This is Carmen Maria Machado’s memoir. It’s also a horror story.
Machado is well-known in horror spaces for her astounding short story collection Her Body and Other Parties, where she weaves together social issues and classic spooks, but this book is truly her crowning glory. In the Dream House is mostly autobiographical, but delves into the history of queer abuse, identity politics, folklore taxonomy, and societal expectations, tying together her own life with the lives and study of others like her. Lyrical and elegant, academic and well-researched, In the Dream House is a triumph of nonfiction in every form: the essay, the memoir, the autobiography, the history, and takes its place among the defining pieces of literature of our time.
The Dream House is just that. Carmen Maria Machado, alongside her girlfriend, finds and purchases the house of her dreams. It’s beautiful, it’s spacious, and over the next few years it becomes Machado’s prison. Machado’s girlfriend, referred to only as the woman in the dream house, devolves slowly over the course of their relationship from a beautiful, sensitive, and talented young woman to a monster that lives only to terrorize Machado, gaslighting and manipulating her into believing that her loving girlfriend is the real her and that their love is healthy and normal. Alongside this harrowing personal tale, Machado discusses how her relationship was hard to describe and validate because of the stereotypes that exist about women, queerness, and even the appearance of her white, slim, beautiful girlfriend. Accompanying this are discussions about queer histories of abuse, the role of villains in our society, and Machado’s journey of healing post-relationship.
The structure of this book is just phenomenal. Not only is Machado blending genres both in and outside of traditional nonfiction topics, she plays with the actual book chapters themselves. This book is divided up into several parts, then further into chapters which all share the same naming structure: Dream House as_____. Sometimes chapters repeat, sometimes they’re one page long, sometimes just a sentence. What I loved most was the creativity involved in some of these pages. Machado often inserts footnotes, most of them used for traditional purposes like citing sources and minor clarifying notes, yet as the book goes further in they change form. Machado’s relationship moves from fairy-tale to horror, and the footnotes, which had been citing fairy-tale taxonomy, grow frantic and more gruesome, from citing sources to almost manic detailing, a crying meltdown in small type. In another section, Machado begins the chapter with a scene in bed with her girlfriend and leaves the reader to choose what happens next: do you defend yourself? do you apologize? do you ignore her? She, frustrated with you and herself, chastens you for picking unrealistic options, for daring to stand up for yourself and by extension, her. If you try to read the book chronologically, she informs you it doesn’t work like that. The narrative isn’t that easy. I adored this kind of playing with format, where the book was not only a venue for telling a story but a story in itself. You are a participant in the narrative, not just an outsider.

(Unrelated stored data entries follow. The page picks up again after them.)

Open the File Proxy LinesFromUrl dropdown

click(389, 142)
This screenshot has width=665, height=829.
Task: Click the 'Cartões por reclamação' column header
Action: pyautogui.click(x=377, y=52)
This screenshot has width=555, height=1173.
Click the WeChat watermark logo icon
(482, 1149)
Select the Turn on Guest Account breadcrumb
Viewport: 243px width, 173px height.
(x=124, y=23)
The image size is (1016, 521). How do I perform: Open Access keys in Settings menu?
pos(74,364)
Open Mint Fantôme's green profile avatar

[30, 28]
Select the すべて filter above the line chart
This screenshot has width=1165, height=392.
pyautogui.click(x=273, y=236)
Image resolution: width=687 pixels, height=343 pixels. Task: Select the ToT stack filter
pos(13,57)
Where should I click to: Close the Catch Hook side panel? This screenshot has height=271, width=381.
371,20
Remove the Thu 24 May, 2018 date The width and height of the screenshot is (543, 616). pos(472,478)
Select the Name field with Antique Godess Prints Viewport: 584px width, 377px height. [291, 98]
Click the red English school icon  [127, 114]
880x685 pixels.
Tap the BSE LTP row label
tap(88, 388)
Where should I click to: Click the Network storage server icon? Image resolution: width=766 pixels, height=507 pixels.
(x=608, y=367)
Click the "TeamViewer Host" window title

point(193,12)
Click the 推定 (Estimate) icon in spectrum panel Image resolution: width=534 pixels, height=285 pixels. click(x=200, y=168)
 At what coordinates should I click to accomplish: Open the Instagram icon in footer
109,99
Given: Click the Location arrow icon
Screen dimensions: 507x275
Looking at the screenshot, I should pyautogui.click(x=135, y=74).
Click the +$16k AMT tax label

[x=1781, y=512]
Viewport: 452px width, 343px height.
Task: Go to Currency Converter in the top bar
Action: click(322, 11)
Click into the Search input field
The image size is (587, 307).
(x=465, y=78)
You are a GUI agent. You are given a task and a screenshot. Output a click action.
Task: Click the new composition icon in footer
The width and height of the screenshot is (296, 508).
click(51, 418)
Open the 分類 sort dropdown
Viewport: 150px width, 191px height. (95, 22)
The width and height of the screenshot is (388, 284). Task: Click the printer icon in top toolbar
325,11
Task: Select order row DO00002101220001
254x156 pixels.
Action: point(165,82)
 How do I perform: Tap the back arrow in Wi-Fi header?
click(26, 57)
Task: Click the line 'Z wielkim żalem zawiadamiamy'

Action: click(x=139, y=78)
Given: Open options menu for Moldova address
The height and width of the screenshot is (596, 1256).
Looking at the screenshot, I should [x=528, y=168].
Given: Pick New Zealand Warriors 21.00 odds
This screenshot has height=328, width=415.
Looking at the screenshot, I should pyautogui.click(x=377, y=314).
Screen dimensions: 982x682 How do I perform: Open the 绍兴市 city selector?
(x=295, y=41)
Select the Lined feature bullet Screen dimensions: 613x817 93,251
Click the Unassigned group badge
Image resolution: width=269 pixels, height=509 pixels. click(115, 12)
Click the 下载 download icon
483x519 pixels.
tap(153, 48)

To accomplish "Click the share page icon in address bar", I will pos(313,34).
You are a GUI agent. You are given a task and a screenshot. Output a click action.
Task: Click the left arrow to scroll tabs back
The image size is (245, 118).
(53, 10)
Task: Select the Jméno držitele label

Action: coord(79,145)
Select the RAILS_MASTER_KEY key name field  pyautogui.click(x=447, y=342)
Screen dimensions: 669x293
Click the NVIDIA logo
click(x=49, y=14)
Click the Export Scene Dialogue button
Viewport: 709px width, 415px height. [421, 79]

This book also feels particularly timely even though it came out almost two years ago as we continue to have discussions around purity culture and queer representation. The villain of this story is a woman, a queer woman. In the past five years or so, there’s been a big push for there not to only have diversity in media, but for those diverse populations to be represented as the good guys as opposed to the long-term history of queer-coding villains. But there’s a lot of good discussion about how this has gone too far. Soft sapphics and cute gays, people of color who protest and never riot, women to have their victimhood recognized but not their abusive behavior. This book grapples with a lot of that, to understand the urge for queer people to not be painted in a bad light by society while also understanding that… queer people can be bad people. To recognize marginalized populations as being equal is to recognize them as being people, who are capable of evil just like everyone else. Machado’s abuser was a queer woman who thought herself a victim. How does society recognize this in the wake of #MeToo, which told society to always believe women, which slotted them into the category of abused and not abuser? We think of abusers as being men in heterosexual relationships, maybe even homosexual relationships, but never a woman hitting another woman. That’s silly, that’s a catfight. Not abuse. There’s been a big push to portray queer and female characters as being devoid of flaws in an effort to portray them in the heroic light that society denies them, and while those characters are important, denying the existence of wrongdoing does no one any favors. Machado grapples with this topic throughout the book and struggles with her own personal love for queer villains, who are evil for the sake of the aesthetic and panache.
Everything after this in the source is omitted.